Justino Muñoz Hiriarte, alcalde de Loma Bonita, pone en manos de Luis Echeverría Álvarez, presidente de ceja gruesa y verbo afilado, el símbolo máximo del orgullo local. Y Echeverría — se deja seducir–. El gesto, el detalle, la metáfora dorada: la piña que vale oro. Y entonces, como si abriera un grifo de petróleo, ordena el diluvio: créditos, apoyos, millones y millones vía Banrural para el campo piñero.

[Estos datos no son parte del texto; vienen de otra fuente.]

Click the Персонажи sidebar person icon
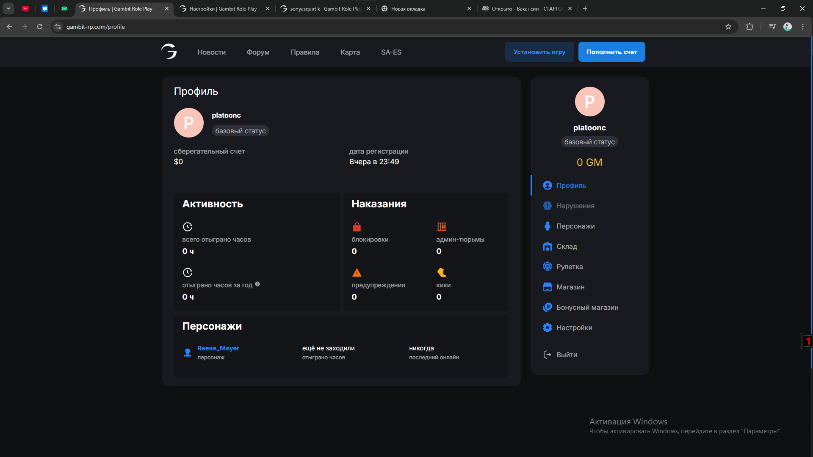coord(547,226)
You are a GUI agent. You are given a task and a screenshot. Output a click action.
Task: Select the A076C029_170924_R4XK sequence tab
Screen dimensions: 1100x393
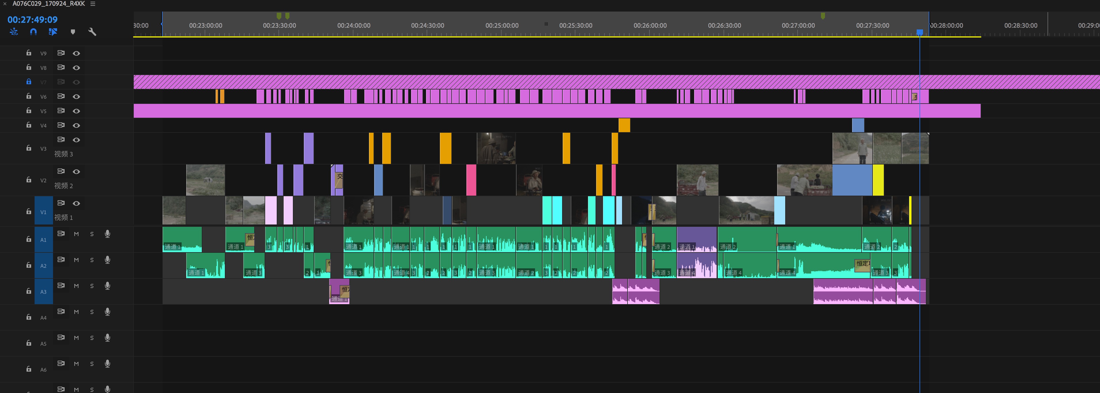(x=48, y=4)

¡Y VAYA SI LLOVIERON BILLETES!
Los tractores nuevos rugiendo por las parcelas, los ingenieros agrónomos, los cultivos que se expanden como si el suelo fuera infinito, como si el mercado fuera un pozo sin fondo. Las piñas brotaban a montones, montañas doradas sin comprador. Una orgía agrícola sin freno, sin cálculo, sin estrategia.

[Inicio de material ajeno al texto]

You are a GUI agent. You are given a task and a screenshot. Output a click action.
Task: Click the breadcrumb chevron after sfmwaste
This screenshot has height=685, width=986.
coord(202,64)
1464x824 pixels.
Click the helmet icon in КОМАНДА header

Y claro, llegó el golpe. El mercado saturado, los precios al piso, las deudas al techo. Banrural comenzó a naufragar en su propia cartera vencida. Los productores, esos que creyeron en la bonanza, se ahogaban en intereses impagables. La “piña de oro” —¡ironía cruel!— se oxidaba en la memoria colectiva como símbolo de una locura económica.
Porque no fue solo Loma Bonita la que pagó el precio. Aquella lógica del derroche disfrazado de impulso nacional fue parte del cóctel explosivo que, años después, reventaría en devaluación, inflación, crisis, López Portillo llorando por el peso… el apocalipsis económico made in Echeverría.

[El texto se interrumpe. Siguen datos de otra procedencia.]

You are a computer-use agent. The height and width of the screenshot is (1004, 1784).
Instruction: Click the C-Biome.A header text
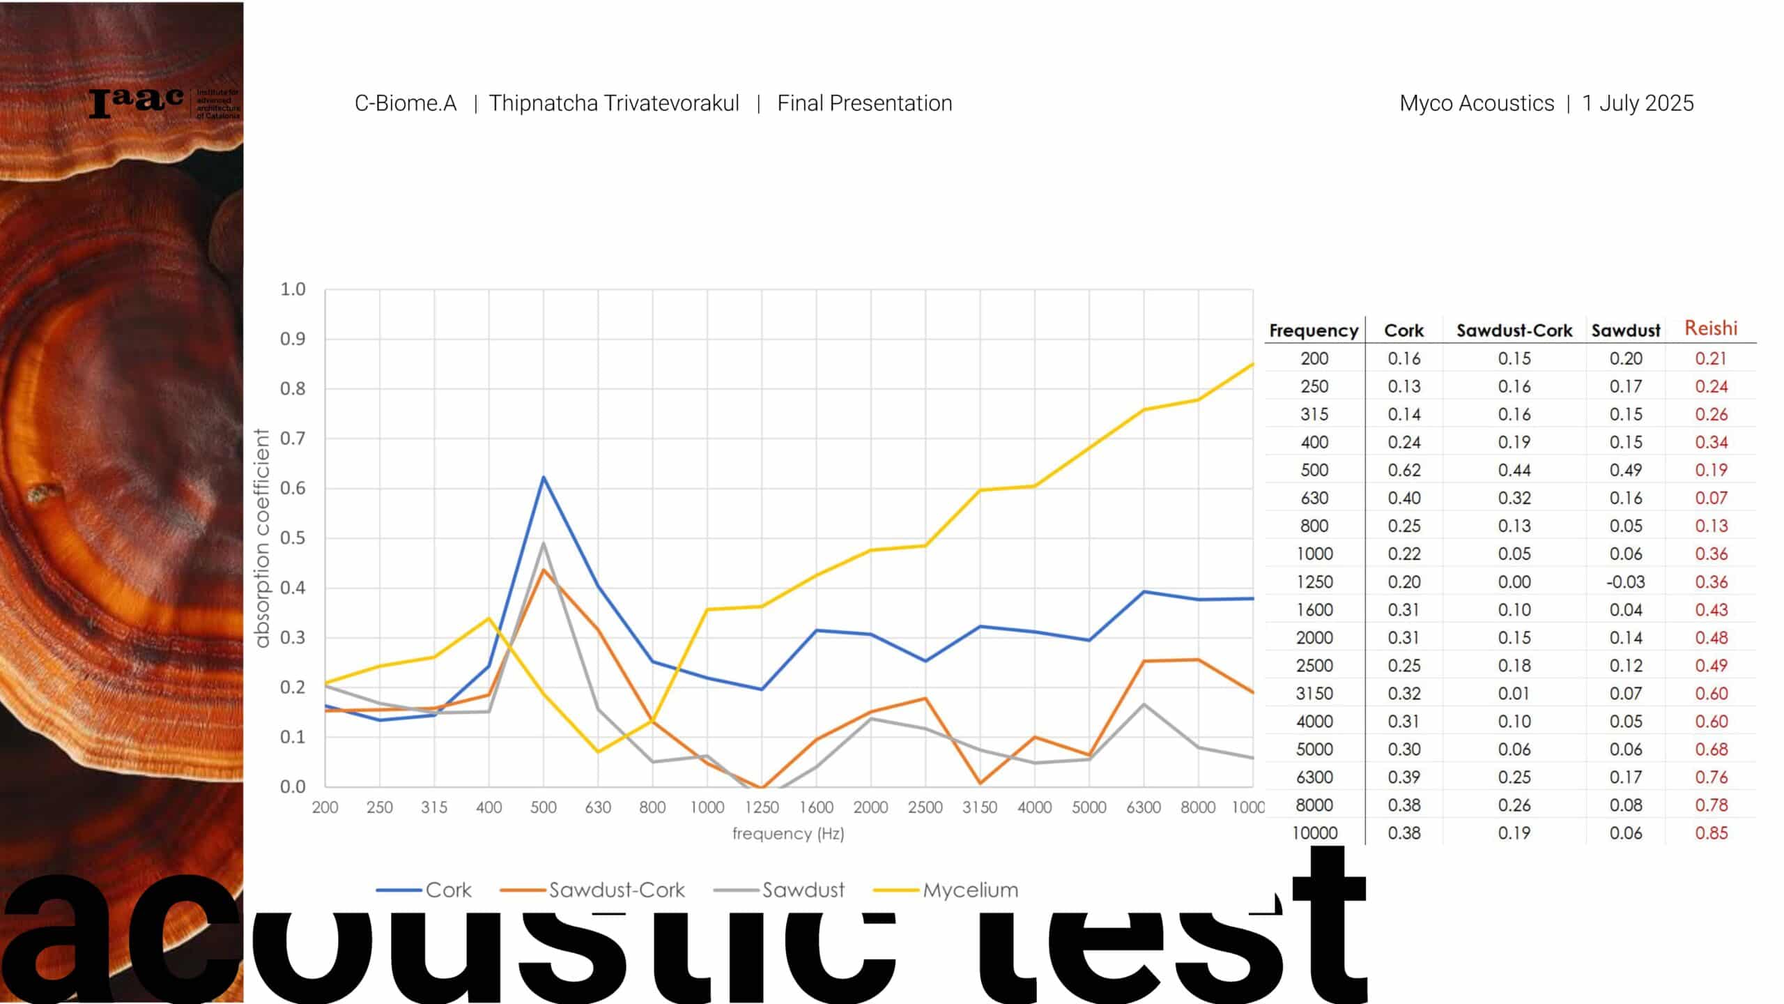pos(405,103)
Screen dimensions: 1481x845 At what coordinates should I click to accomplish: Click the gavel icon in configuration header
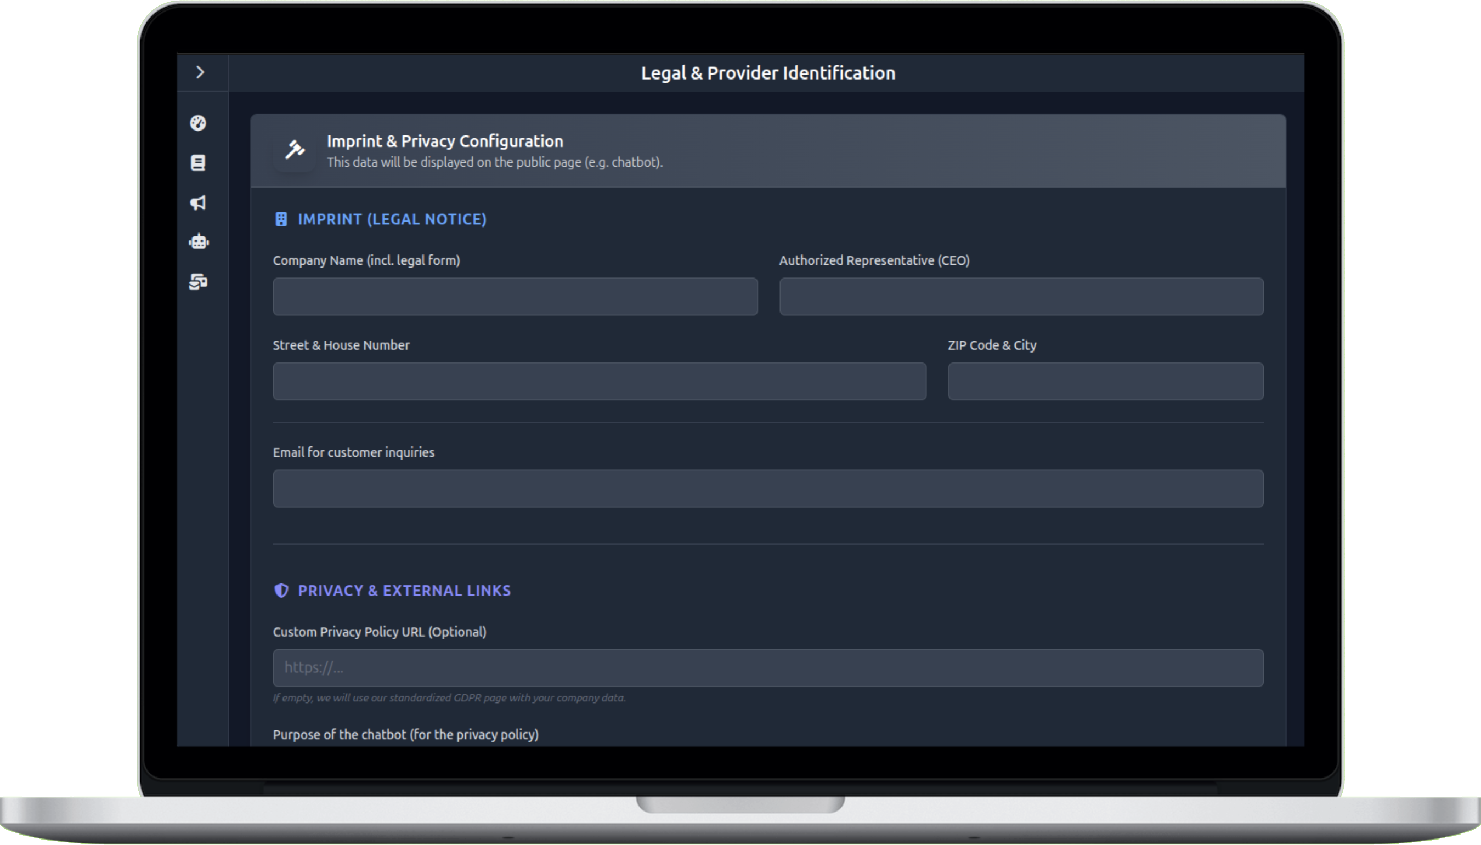(x=294, y=151)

Mientras tanto, en Loma Bonita, el agro piñero —noble, terco, agrietado— trataba de reponerse. Tierra endeudada, generaciones que crecieron viendo las parcelas como campos minados de pasado. Y la piña, siempre la piña, volviendo a crecer con la paciencia del que ya aprendió.
Hoy la historia se recuerda como una especie de leyenda. Una fábula local con moraleja global. Porque cuando el símbolo se impone a la razón, cuando se administra con el corazón y no con el cerebro, una fruta puede volverse bomba, y una ofrenda, maldición.